===== Data section =====
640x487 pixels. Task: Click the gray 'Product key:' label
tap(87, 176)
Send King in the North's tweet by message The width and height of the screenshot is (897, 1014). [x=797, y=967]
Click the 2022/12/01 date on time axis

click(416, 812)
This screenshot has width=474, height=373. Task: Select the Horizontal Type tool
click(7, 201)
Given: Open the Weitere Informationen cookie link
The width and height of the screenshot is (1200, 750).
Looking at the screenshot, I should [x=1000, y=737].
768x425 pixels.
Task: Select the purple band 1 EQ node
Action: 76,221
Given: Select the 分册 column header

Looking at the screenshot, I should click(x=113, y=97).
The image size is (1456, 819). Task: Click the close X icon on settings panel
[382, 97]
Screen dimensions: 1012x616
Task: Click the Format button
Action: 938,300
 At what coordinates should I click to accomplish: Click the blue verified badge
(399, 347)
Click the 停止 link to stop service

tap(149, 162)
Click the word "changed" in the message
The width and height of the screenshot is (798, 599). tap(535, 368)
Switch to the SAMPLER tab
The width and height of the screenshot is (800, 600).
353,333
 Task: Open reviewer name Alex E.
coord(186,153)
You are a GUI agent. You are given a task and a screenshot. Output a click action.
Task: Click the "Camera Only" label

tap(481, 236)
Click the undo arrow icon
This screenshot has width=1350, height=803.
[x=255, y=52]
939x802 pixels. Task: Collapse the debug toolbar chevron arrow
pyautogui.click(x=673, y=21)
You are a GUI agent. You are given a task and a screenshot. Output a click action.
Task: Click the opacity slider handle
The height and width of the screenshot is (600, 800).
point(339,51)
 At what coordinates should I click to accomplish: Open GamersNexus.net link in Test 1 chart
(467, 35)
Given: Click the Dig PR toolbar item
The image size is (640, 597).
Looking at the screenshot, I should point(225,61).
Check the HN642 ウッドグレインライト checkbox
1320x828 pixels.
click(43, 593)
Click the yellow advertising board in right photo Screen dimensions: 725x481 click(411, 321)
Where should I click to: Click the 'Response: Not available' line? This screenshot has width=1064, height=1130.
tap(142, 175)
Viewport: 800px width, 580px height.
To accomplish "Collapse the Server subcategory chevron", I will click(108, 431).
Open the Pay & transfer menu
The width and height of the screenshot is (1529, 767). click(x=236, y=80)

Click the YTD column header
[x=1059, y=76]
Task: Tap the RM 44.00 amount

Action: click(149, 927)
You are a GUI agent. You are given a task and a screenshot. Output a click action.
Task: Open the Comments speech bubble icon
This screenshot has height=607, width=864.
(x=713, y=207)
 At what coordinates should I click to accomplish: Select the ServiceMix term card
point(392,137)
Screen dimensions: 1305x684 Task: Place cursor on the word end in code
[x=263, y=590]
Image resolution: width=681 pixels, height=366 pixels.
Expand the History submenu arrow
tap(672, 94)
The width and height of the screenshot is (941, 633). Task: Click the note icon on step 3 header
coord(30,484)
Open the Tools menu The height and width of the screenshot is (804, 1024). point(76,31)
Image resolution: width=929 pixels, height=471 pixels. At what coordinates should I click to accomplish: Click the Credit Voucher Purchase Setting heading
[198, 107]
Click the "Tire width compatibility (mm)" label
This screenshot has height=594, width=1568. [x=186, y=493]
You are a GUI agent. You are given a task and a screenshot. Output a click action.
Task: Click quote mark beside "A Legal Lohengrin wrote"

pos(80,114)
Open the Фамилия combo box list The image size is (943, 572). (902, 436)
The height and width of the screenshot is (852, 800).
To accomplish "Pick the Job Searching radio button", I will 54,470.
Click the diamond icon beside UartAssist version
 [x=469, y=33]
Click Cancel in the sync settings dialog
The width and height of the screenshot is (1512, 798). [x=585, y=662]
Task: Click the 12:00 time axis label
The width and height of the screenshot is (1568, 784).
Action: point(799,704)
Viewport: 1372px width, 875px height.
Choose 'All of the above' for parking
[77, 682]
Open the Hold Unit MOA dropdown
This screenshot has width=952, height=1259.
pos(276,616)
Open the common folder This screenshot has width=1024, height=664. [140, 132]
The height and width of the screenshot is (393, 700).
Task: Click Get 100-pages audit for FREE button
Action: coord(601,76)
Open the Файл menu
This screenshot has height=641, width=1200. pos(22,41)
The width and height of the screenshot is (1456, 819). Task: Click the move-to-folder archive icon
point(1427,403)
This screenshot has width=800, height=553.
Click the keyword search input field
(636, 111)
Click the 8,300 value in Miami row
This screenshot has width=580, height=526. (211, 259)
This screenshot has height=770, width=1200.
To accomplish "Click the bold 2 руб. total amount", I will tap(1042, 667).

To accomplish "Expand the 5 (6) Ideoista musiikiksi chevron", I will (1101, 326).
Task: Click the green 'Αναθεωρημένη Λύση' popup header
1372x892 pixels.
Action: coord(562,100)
=====
#### What you will do
The records above must be printed again in full, exactly as written.

#### Your response
640x487 pixels. Task: Click the gray 'Product key:' label
tap(87, 176)
Send King in the North's tweet by message The width and height of the screenshot is (897, 1014). [x=797, y=967]
Click the 2022/12/01 date on time axis

click(416, 812)
This screenshot has width=474, height=373. Task: Select the Horizontal Type tool
click(7, 201)
Given: Open the Weitere Informationen cookie link
The width and height of the screenshot is (1200, 750).
Looking at the screenshot, I should [x=1000, y=737].
768x425 pixels.
Task: Select the purple band 1 EQ node
Action: 76,221
Given: Select the 分册 column header

Looking at the screenshot, I should click(x=113, y=97).
The image size is (1456, 819). Task: Click the close X icon on settings panel
[382, 97]
Screen dimensions: 1012x616
Task: Click the Format button
Action: 938,300
 At what coordinates should I click to accomplish: Click the blue verified badge
(399, 347)
Click the 停止 link to stop service

tap(149, 162)
Click the word "changed" in the message
The width and height of the screenshot is (798, 599). tap(535, 368)
Switch to the SAMPLER tab
The width and height of the screenshot is (800, 600).
353,333
 Task: Open reviewer name Alex E.
coord(186,153)
You are a GUI agent. You are given a task and a screenshot. Output a click action.
Task: Click the "Camera Only" label

tap(481, 236)
Click the undo arrow icon
This screenshot has width=1350, height=803.
[x=255, y=52]
939x802 pixels. Task: Collapse the debug toolbar chevron arrow
pyautogui.click(x=673, y=21)
You are a GUI agent. You are given a task and a screenshot. Output a click action.
Task: Click the opacity slider handle
The height and width of the screenshot is (600, 800).
point(339,51)
 At what coordinates should I click to accomplish: Open GamersNexus.net link in Test 1 chart
(467, 35)
Given: Click the Dig PR toolbar item
The image size is (640, 597).
Looking at the screenshot, I should point(225,61).
Check the HN642 ウッドグレインライト checkbox
1320x828 pixels.
click(43, 593)
Click the yellow advertising board in right photo Screen dimensions: 725x481 click(411, 321)
Where should I click to: Click the 'Response: Not available' line? This screenshot has width=1064, height=1130.
tap(142, 175)
Viewport: 800px width, 580px height.
To accomplish "Collapse the Server subcategory chevron", I will click(108, 431).
Open the Pay & transfer menu
The width and height of the screenshot is (1529, 767). click(x=236, y=80)

Click the YTD column header
[x=1059, y=76]
Task: Tap the RM 44.00 amount

Action: click(149, 927)
You are a GUI agent. You are given a task and a screenshot. Output a click action.
Task: Open the Comments speech bubble icon
This screenshot has height=607, width=864.
(x=713, y=207)
 At what coordinates should I click to accomplish: Select the ServiceMix term card
point(392,137)
Screen dimensions: 1305x684 Task: Place cursor on the word end in code
[x=263, y=590]
Image resolution: width=681 pixels, height=366 pixels.
Expand the History submenu arrow
tap(672, 94)
The width and height of the screenshot is (941, 633). Task: Click the note icon on step 3 header
coord(30,484)
Open the Tools menu The height and width of the screenshot is (804, 1024). point(76,31)
Image resolution: width=929 pixels, height=471 pixels. At what coordinates should I click to accomplish: Click the Credit Voucher Purchase Setting heading
[198, 107]
Click the "Tire width compatibility (mm)" label
This screenshot has height=594, width=1568. [x=186, y=493]
You are a GUI agent. You are given a task and a screenshot. Output a click action.
Task: Click quote mark beside "A Legal Lohengrin wrote"

pos(80,114)
Open the Фамилия combo box list The image size is (943, 572). (902, 436)
The height and width of the screenshot is (852, 800).
To accomplish "Pick the Job Searching radio button", I will 54,470.
Click the diamond icon beside UartAssist version
 [x=469, y=33]
Click Cancel in the sync settings dialog
The width and height of the screenshot is (1512, 798). [x=585, y=662]
Task: Click the 12:00 time axis label
The width and height of the screenshot is (1568, 784).
Action: point(799,704)
Viewport: 1372px width, 875px height.
Choose 'All of the above' for parking
[77, 682]
Open the Hold Unit MOA dropdown
This screenshot has width=952, height=1259.
pos(276,616)
Open the common folder This screenshot has width=1024, height=664. [140, 132]
The height and width of the screenshot is (393, 700).
Task: Click Get 100-pages audit for FREE button
Action: coord(601,76)
Open the Файл menu
This screenshot has height=641, width=1200. pos(22,41)
The width and height of the screenshot is (1456, 819). Task: Click the move-to-folder archive icon
point(1427,403)
This screenshot has width=800, height=553.
Click the keyword search input field
(636, 111)
Click the 8,300 value in Miami row
This screenshot has width=580, height=526. (211, 259)
This screenshot has height=770, width=1200.
To accomplish "Click the bold 2 руб. total amount", I will tap(1042, 667).

To accomplish "Expand the 5 (6) Ideoista musiikiksi chevron", I will (1101, 326).
Task: Click the green 'Αναθεωρημένη Λύση' popup header
1372x892 pixels.
Action: coord(562,100)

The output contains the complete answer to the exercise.